EXCERPTED TEXT –
Wednesday, October 16, 2013

The Limits of Realism


            Watching an episode of Elementary recently, I perked up when it got to a scene where the detectives were visiting a witness who had just emerged from a coma after being shot by a multiple killer. Sherlock Holmes had already deduced the identity of the killer and the detective in the hospital room whipped out a photo of the perp and held it up, at which the guy in the hospital bed pointed to it and said “Yeah …”
            So not right.
            Also not so big a deal.
            It wasn’t right because any competent defense attorney could have raised questions about the identification; the victim was essentially asked a leading question of the type not allowed in court. That’s one of the reasons most modern police departments seeking an ID from a photo give the witness a half-dozen pictures of potential perps to choose from. That way the identification does a lot better if the case ever comes to trial.

When a Mistake Doesn’t Hurt Too Much

            On the other hand, the scene occurred in the context of a show in which the basic premise is that the New York City Police Department is using Sherlock Holmes and his associate, Dr. Joan Watson, as consultants on major crimes. Not to put too fine a point on it, but there’s a certain amount of reality avoidance in the show to start with.
            From that perspective, a violation of police procedure for the purpose of wrapping up the story within an hour is at most a minor infraction. Had the scene occurred in a drama that prided itself on being grittily realistic about the details of police work, it would have been a howler.
            Similarly, in the novels of Golden Age writers like Agatha Christie, Dorothy L. Sayers and Josephine Tey, a mistake about the effects of arsenic on the spleen is not a deal-breaker, provided, of course, that the solution to the mystery doesn’t revolve around the reader catching the mistake. Those authors were more concerned with the motives of the suspects, and having one of the suspects behave out of character would be far more serious in their books than getting a scientific detail wrong.

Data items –
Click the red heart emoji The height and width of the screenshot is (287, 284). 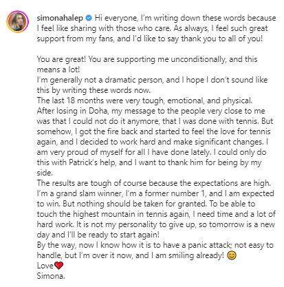58,266
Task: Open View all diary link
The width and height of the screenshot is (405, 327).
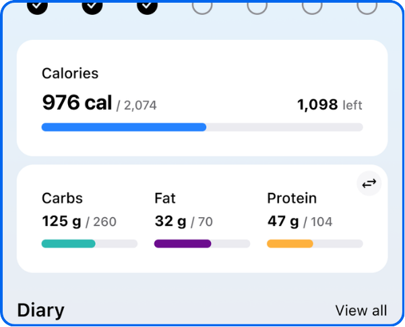Action: (361, 310)
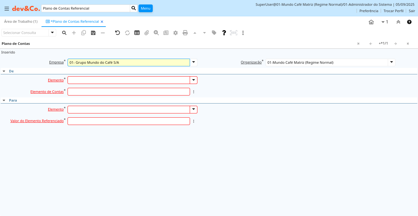Image resolution: width=418 pixels, height=216 pixels.
Task: Expand the Selecionar Consulta combo box
Action: click(x=52, y=33)
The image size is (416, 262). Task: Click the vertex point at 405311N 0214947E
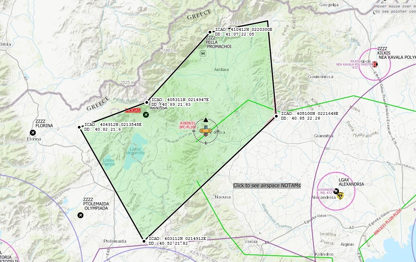click(x=147, y=103)
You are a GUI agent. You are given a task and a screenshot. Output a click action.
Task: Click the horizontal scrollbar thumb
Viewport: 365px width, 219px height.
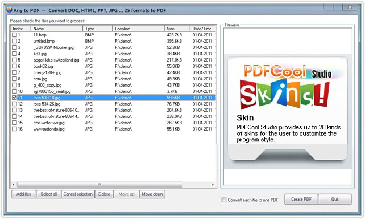[99, 185]
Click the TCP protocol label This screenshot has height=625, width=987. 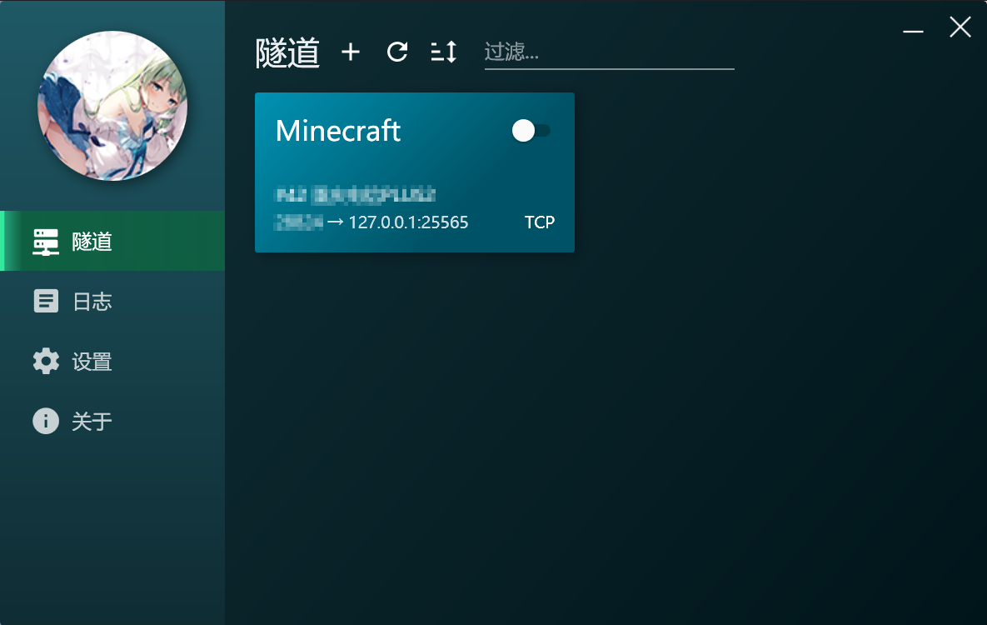tap(540, 222)
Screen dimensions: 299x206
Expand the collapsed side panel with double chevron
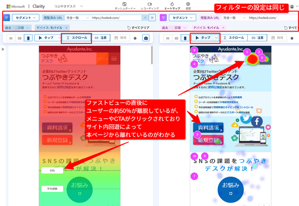(x=3, y=49)
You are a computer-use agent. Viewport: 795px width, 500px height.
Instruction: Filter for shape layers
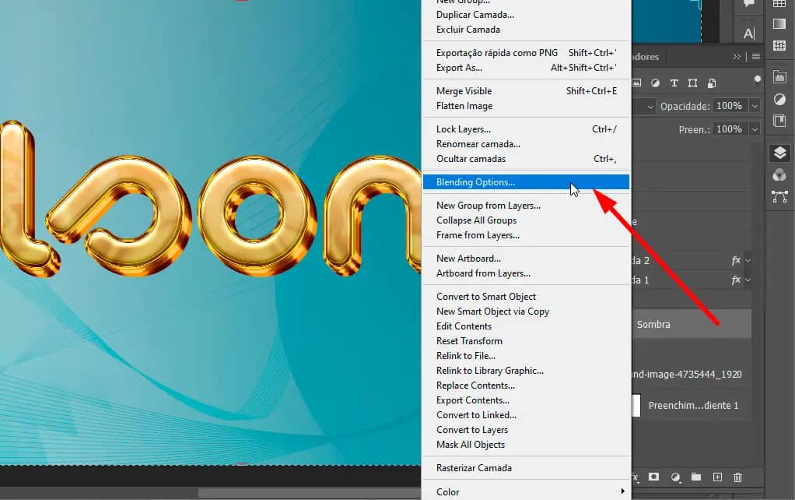692,83
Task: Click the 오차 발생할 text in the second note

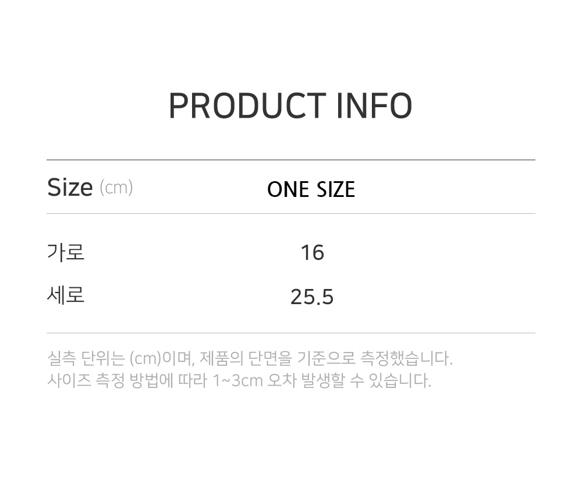Action: click(307, 381)
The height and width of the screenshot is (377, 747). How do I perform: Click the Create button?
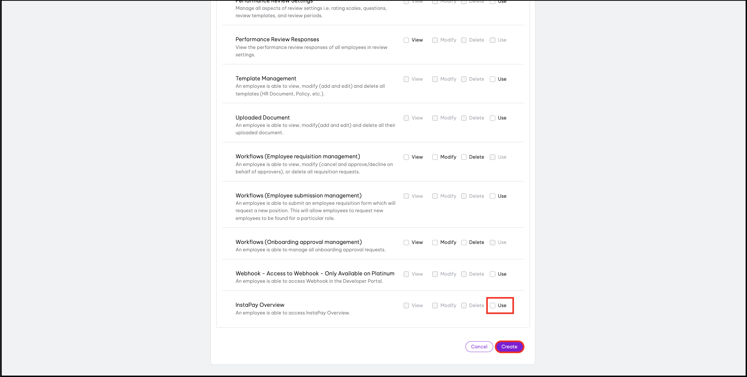(509, 347)
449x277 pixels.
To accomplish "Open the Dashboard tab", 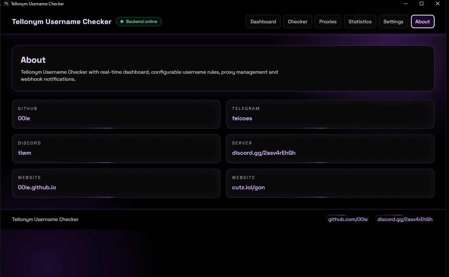I will pyautogui.click(x=263, y=21).
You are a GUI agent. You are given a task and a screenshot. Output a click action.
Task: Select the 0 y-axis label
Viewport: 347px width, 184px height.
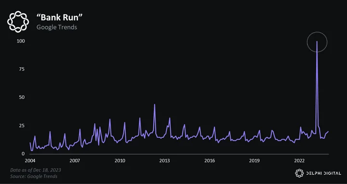pyautogui.click(x=23, y=154)
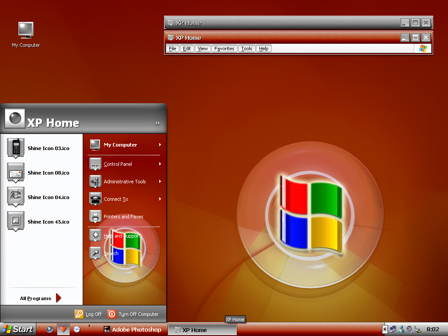The width and height of the screenshot is (448, 336).
Task: Open the Favorites menu
Action: point(224,49)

REQUIREMENT 1 –
Answer these questions about the post on realism:
(a) How many pictures do most modern police departments give a witness when seeking an ID from a photo?
(b) Who does the New York City Police Department use as consultants on major crimes in the show?
(c) Which three Golden Age writers are named?
REQUIREMENT 2 – Reproduce the post on realism from "On the other" to "been a howler.".
REQUIREMENT 3 – Write the next part of the post on realism, continuing from its last sentence.
None of the data has any bearing on what is asked here.

FINAL ANSWER 1 –
(a) A half-dozen.
(b) Sherlock Holmes and Dr. Joan Watson.
(c) Agatha Christie, Dorothy L. Sayers and Josephine Tey.

FINAL ANSWER 2 –
On the other hand, the scene occurred in the context of a show in which the basic premise is that the New York City Police Department is using Sherlock Holmes and his associate, Dr. Joan Watson, as consultants on major crimes. Not to put too fine a point on it, but there’s a certain amount of reality avoidance in the show to start with.
            From that perspective, a violation of police procedure for the purpose of wrapping up the story within an hour is at most a minor infraction. Had the scene occurred in a drama that prided itself on being grittily realistic about the details of police work, it would have been a howler.

FINAL ANSWER 3 –
Yielding to the Story

            Nobody who writes a book wants a glaring and laughable mistake in it, and a certain due diligence in that regard is important for all authors. But there are ways of dealing with it other than rigorous research. For example, Catriona McPherson, author of the Dandy Gilver mysteries, said in a newspaper interview that one of the reasons she did a series set in the 1920s was so she wouldn’t have to waste a lot of time learning forensic stuff and writing it into the books. Like Christie, Tey, et. al, she wanted to focus on the characters and situation.
            In the course of doing the final revision for my first mystery, The McHenry Inheritance, I had to make a call in that regard. Re-reading the book, I realized that at one point I had the local sheriff doing something the FBI chief on the scene would surely have done himself. The scene was unrealistic in the same way as the one-photo lineup in Elementary.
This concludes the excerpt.